EXERCISE DESCRIPTION. Every line in the data must be transcribed exactly.

[Recorded data]
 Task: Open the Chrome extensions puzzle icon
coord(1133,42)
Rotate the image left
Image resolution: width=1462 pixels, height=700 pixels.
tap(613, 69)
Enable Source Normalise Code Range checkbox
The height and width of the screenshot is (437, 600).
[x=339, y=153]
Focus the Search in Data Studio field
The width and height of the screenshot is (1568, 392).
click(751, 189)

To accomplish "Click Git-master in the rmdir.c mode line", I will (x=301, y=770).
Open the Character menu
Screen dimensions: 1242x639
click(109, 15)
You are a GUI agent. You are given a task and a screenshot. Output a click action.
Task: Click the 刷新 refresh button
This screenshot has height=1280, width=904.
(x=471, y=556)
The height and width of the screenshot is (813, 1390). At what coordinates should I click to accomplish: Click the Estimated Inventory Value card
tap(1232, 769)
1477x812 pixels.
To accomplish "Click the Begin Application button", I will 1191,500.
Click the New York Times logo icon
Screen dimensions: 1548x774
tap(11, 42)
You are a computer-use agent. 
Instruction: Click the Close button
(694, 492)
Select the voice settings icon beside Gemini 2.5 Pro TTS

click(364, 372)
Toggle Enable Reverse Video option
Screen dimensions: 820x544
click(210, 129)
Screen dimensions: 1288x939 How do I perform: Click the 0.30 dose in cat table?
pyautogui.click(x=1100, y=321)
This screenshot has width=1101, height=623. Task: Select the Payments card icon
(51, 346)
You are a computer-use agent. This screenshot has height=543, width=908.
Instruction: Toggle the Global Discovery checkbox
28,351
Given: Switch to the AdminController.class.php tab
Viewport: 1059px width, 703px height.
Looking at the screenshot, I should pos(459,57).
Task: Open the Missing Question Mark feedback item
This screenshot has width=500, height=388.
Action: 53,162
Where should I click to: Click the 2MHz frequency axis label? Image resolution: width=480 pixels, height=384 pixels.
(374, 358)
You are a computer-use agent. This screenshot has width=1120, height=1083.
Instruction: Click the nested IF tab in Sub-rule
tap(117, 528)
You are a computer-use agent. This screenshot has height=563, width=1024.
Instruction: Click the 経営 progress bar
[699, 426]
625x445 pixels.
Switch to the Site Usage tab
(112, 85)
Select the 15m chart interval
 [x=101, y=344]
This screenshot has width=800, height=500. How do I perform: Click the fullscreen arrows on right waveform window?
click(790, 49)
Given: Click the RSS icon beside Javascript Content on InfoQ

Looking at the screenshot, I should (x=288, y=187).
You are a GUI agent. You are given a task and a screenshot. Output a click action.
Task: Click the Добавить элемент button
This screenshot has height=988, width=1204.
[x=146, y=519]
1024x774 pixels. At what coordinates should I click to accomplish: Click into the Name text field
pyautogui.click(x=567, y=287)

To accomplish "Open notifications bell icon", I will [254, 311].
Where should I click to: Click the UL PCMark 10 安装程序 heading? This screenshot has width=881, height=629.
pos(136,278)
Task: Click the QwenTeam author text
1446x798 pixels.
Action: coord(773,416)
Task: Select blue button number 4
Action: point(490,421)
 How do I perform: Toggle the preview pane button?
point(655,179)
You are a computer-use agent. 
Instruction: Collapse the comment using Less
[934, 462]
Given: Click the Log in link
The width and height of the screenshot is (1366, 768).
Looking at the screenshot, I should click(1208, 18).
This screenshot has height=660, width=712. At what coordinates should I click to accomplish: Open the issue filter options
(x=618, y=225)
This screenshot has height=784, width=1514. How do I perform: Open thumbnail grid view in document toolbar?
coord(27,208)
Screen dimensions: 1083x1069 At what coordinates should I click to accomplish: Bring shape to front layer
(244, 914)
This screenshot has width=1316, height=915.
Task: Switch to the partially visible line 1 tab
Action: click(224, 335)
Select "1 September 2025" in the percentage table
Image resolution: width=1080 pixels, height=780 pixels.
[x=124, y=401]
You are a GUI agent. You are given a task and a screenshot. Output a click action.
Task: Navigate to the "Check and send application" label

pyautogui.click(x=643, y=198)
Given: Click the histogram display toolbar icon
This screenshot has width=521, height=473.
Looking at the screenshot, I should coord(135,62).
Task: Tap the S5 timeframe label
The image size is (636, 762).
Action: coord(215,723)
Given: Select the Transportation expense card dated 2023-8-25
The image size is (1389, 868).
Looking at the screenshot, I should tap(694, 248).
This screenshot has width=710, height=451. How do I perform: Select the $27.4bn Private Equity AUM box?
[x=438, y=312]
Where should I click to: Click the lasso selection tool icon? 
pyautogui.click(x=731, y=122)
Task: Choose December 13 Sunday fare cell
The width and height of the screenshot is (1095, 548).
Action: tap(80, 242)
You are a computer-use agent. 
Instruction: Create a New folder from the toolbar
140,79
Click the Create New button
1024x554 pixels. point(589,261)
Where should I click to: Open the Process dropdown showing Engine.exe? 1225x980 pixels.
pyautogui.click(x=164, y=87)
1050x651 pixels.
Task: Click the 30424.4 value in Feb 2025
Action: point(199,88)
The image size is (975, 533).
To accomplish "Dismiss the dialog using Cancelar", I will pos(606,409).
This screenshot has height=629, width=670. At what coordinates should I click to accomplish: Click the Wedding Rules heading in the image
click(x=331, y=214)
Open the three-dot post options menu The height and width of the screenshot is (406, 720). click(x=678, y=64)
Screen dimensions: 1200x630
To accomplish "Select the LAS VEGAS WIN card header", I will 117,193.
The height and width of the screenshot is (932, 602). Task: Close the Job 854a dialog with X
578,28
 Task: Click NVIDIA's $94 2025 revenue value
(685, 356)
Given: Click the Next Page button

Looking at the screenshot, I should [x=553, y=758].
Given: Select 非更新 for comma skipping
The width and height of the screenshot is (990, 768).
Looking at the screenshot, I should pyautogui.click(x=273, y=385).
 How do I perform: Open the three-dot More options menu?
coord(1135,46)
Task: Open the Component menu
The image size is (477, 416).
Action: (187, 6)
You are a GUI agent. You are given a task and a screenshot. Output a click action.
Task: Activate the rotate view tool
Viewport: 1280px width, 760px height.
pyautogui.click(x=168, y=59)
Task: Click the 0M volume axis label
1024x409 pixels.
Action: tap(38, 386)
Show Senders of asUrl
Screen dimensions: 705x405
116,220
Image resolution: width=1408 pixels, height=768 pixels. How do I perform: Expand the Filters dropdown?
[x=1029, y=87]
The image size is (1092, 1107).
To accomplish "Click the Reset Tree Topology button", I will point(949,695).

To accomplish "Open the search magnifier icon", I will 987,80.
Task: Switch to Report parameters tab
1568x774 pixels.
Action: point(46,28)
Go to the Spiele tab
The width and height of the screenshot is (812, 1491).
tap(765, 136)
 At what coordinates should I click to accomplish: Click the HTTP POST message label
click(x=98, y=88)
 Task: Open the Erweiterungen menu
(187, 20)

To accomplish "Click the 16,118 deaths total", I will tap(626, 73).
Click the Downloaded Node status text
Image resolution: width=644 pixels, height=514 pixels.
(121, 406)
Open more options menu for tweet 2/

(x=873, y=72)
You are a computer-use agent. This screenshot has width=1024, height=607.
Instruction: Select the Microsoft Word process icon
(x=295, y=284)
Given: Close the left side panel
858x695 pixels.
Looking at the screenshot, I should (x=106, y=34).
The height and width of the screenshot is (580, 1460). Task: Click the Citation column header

REPLY.
 Task: Open the Chrome extensions puzzle icon
coord(1133,42)
Rotate the image left
Image resolution: width=1462 pixels, height=700 pixels.
tap(613, 69)
Enable Source Normalise Code Range checkbox
The height and width of the screenshot is (437, 600).
[x=339, y=153]
Focus the Search in Data Studio field
The width and height of the screenshot is (1568, 392).
click(751, 189)

To accomplish "Click Git-master in the rmdir.c mode line", I will (x=301, y=770).
Open the Character menu
Screen dimensions: 1242x639
click(109, 15)
You are a GUI agent. You are given a task and a screenshot. Output a click action.
Task: Click the 刷新 refresh button
This screenshot has height=1280, width=904.
(x=471, y=556)
The height and width of the screenshot is (813, 1390). At what coordinates should I click to accomplish: Click the Estimated Inventory Value card
tap(1232, 769)
1477x812 pixels.
To accomplish "Click the Begin Application button", I will 1191,500.
Click the New York Times logo icon
Screen dimensions: 1548x774
tap(11, 42)
You are a computer-use agent. 
Instruction: Click the Close button
(694, 492)
Select the voice settings icon beside Gemini 2.5 Pro TTS

click(364, 372)
Toggle Enable Reverse Video option
Screen dimensions: 820x544
click(210, 129)
Screen dimensions: 1288x939 How do I perform: Click the 0.30 dose in cat table?
pyautogui.click(x=1100, y=321)
This screenshot has width=1101, height=623. Task: Select the Payments card icon
(51, 346)
You are a computer-use agent. This screenshot has height=543, width=908.
Instruction: Toggle the Global Discovery checkbox
28,351
Given: Switch to the AdminController.class.php tab
Viewport: 1059px width, 703px height.
Looking at the screenshot, I should pos(459,57).
Task: Open the Missing Question Mark feedback item
This screenshot has width=500, height=388.
Action: 53,162
Where should I click to: Click the 2MHz frequency axis label? Image resolution: width=480 pixels, height=384 pixels.
(374, 358)
You are a computer-use agent. This screenshot has width=1120, height=1083.
Instruction: Click the nested IF tab in Sub-rule
tap(117, 528)
You are a computer-use agent. This screenshot has height=563, width=1024.
Instruction: Click the 経営 progress bar
[699, 426]
625x445 pixels.
Switch to the Site Usage tab
(112, 85)
Select the 15m chart interval
 [x=101, y=344]
This screenshot has width=800, height=500. How do I perform: Click the fullscreen arrows on right waveform window?
click(790, 49)
Given: Click the RSS icon beside Javascript Content on InfoQ

Looking at the screenshot, I should (x=288, y=187).
You are a GUI agent. You are given a task and a screenshot. Output a click action.
Task: Click the Добавить элемент button
This screenshot has height=988, width=1204.
[x=146, y=519]
1024x774 pixels. At what coordinates should I click to accomplish: Click into the Name text field
pyautogui.click(x=567, y=287)

To accomplish "Open notifications bell icon", I will [254, 311].
Where should I click to: Click the UL PCMark 10 安装程序 heading? This screenshot has width=881, height=629.
pos(136,278)
Task: Click the QwenTeam author text
1446x798 pixels.
Action: coord(773,416)
Task: Select blue button number 4
Action: point(490,421)
 How do I perform: Toggle the preview pane button?
point(655,179)
You are a computer-use agent. 
Instruction: Collapse the comment using Less
[934, 462]
Given: Click the Log in link
The width and height of the screenshot is (1366, 768).
Looking at the screenshot, I should click(1208, 18).
This screenshot has height=660, width=712. At what coordinates should I click to accomplish: Open the issue filter options
(x=618, y=225)
This screenshot has height=784, width=1514. How do I perform: Open thumbnail grid view in document toolbar?
coord(27,208)
Screen dimensions: 1083x1069 At what coordinates should I click to accomplish: Bring shape to front layer
(244, 914)
This screenshot has width=1316, height=915.
Task: Switch to the partially visible line 1 tab
Action: click(224, 335)
Select "1 September 2025" in the percentage table
Image resolution: width=1080 pixels, height=780 pixels.
[x=124, y=401]
You are a GUI agent. You are given a task and a screenshot. Output a click action.
Task: Navigate to the "Check and send application" label

pyautogui.click(x=643, y=198)
Given: Click the histogram display toolbar icon
This screenshot has width=521, height=473.
Looking at the screenshot, I should coord(135,62).
Task: Tap the S5 timeframe label
The image size is (636, 762).
Action: coord(215,723)
Given: Select the Transportation expense card dated 2023-8-25
The image size is (1389, 868).
Looking at the screenshot, I should tap(694, 248).
This screenshot has width=710, height=451. How do I perform: Select the $27.4bn Private Equity AUM box?
[x=438, y=312]
Where should I click to: Click the lasso selection tool icon? 
pyautogui.click(x=731, y=122)
Task: Choose December 13 Sunday fare cell
The width and height of the screenshot is (1095, 548).
Action: tap(80, 242)
You are a computer-use agent. 
Instruction: Create a New folder from the toolbar
140,79
Click the Create New button
1024x554 pixels. point(589,261)
Where should I click to: Open the Process dropdown showing Engine.exe? 1225x980 pixels.
pyautogui.click(x=164, y=87)
1050x651 pixels.
Task: Click the 30424.4 value in Feb 2025
Action: point(199,88)
The image size is (975, 533).
To accomplish "Dismiss the dialog using Cancelar", I will pos(606,409).
This screenshot has height=629, width=670. At what coordinates should I click to accomplish: Click the Wedding Rules heading in the image
click(x=331, y=214)
Open the three-dot post options menu The height and width of the screenshot is (406, 720). click(x=678, y=64)
Screen dimensions: 1200x630
To accomplish "Select the LAS VEGAS WIN card header", I will 117,193.
The height and width of the screenshot is (932, 602). Task: Close the Job 854a dialog with X
578,28
 Task: Click NVIDIA's $94 2025 revenue value
(685, 356)
Given: Click the Next Page button

Looking at the screenshot, I should [x=553, y=758].
Given: Select 非更新 for comma skipping
The width and height of the screenshot is (990, 768).
Looking at the screenshot, I should pyautogui.click(x=273, y=385).
 How do I perform: Open the three-dot More options menu?
coord(1135,46)
Task: Open the Component menu
The image size is (477, 416).
Action: (187, 6)
You are a GUI agent. You are given a task and a screenshot. Output a click action.
Task: Activate the rotate view tool
Viewport: 1280px width, 760px height.
pyautogui.click(x=168, y=59)
Task: Click the 0M volume axis label
1024x409 pixels.
Action: tap(38, 386)
Show Senders of asUrl
Screen dimensions: 705x405
116,220
Image resolution: width=1408 pixels, height=768 pixels. How do I perform: Expand the Filters dropdown?
[x=1029, y=87]
The image size is (1092, 1107).
To accomplish "Click the Reset Tree Topology button", I will point(949,695).

To accomplish "Open the search magnifier icon", I will 987,80.
Task: Switch to Report parameters tab
1568x774 pixels.
Action: point(46,28)
Go to the Spiele tab
The width and height of the screenshot is (812, 1491).
tap(765, 136)
 At what coordinates should I click to accomplish: Click the HTTP POST message label
click(x=98, y=88)
 Task: Open the Erweiterungen menu
(187, 20)

To accomplish "Click the 16,118 deaths total", I will tap(626, 73).
Click the Downloaded Node status text
Image resolution: width=644 pixels, height=514 pixels.
(121, 406)
Open more options menu for tweet 2/

(x=873, y=72)
You are a computer-use agent. This screenshot has width=1024, height=607.
Instruction: Select the Microsoft Word process icon
(x=295, y=284)
Given: Close the left side panel
858x695 pixels.
Looking at the screenshot, I should (x=106, y=34).
The height and width of the screenshot is (580, 1460). Task: Click the Citation column header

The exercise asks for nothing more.